REQUEST
Reproduce each of the following records verbatim, with no changes to any line.

Entries on locating words and elements

____________________

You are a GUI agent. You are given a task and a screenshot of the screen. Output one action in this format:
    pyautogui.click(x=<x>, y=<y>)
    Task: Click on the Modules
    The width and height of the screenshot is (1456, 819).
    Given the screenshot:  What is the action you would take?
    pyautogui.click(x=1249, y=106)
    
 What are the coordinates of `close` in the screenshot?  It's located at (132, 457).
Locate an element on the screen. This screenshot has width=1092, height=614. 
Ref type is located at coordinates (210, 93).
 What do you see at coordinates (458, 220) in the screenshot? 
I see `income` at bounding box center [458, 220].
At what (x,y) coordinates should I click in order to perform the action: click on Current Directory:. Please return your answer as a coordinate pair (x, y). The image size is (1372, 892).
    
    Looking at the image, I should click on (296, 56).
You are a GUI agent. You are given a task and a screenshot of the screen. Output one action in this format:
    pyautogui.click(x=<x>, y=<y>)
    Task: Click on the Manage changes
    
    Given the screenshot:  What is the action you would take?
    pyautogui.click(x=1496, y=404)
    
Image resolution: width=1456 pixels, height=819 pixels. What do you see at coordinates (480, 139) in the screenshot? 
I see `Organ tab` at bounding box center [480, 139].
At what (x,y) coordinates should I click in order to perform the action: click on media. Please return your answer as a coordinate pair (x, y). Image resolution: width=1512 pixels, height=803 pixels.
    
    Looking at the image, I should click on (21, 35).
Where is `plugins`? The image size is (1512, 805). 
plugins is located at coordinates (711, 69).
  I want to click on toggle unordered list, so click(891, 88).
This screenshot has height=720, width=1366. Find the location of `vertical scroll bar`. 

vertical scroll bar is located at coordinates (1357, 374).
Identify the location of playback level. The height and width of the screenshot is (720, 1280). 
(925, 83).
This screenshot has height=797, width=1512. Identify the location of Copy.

____________________

OUTPUT BELOW
You are a GUI agent. You are given a task and a screenshot of the screen. Output one action in this format:
    pyautogui.click(x=<x>, y=<y>)
    Task: Click on the Modules
    The width and height of the screenshot is (1456, 819).
    Given the screenshot:  What is the action you would take?
    pyautogui.click(x=1249, y=106)
    
 What are the coordinates of `close` in the screenshot?  It's located at (132, 457).
Locate an element on the screen. This screenshot has width=1092, height=614. 
Ref type is located at coordinates (210, 93).
 What do you see at coordinates (458, 220) in the screenshot? 
I see `income` at bounding box center [458, 220].
At what (x,y) coordinates should I click in order to perform the action: click on Current Directory:. Please return your answer as a coordinate pair (x, y). The image size is (1372, 892).
    
    Looking at the image, I should click on (296, 56).
You are a GUI agent. You are given a task and a screenshot of the screen. Output one action in this format:
    pyautogui.click(x=<x>, y=<y>)
    Task: Click on the Manage changes
    
    Given the screenshot:  What is the action you would take?
    pyautogui.click(x=1496, y=404)
    
Image resolution: width=1456 pixels, height=819 pixels. What do you see at coordinates (480, 139) in the screenshot? 
I see `Organ tab` at bounding box center [480, 139].
At what (x,y) coordinates should I click in order to perform the action: click on media. Please return your answer as a coordinate pair (x, y). Image resolution: width=1512 pixels, height=803 pixels.
    
    Looking at the image, I should click on (21, 35).
Where is `plugins`? The image size is (1512, 805). 
plugins is located at coordinates (711, 69).
  I want to click on toggle unordered list, so click(891, 88).
This screenshot has height=720, width=1366. Find the location of `vertical scroll bar`. 

vertical scroll bar is located at coordinates (1357, 374).
Identify the location of playback level. The height and width of the screenshot is (720, 1280). 
(925, 83).
This screenshot has height=797, width=1512. Identify the location of Copy.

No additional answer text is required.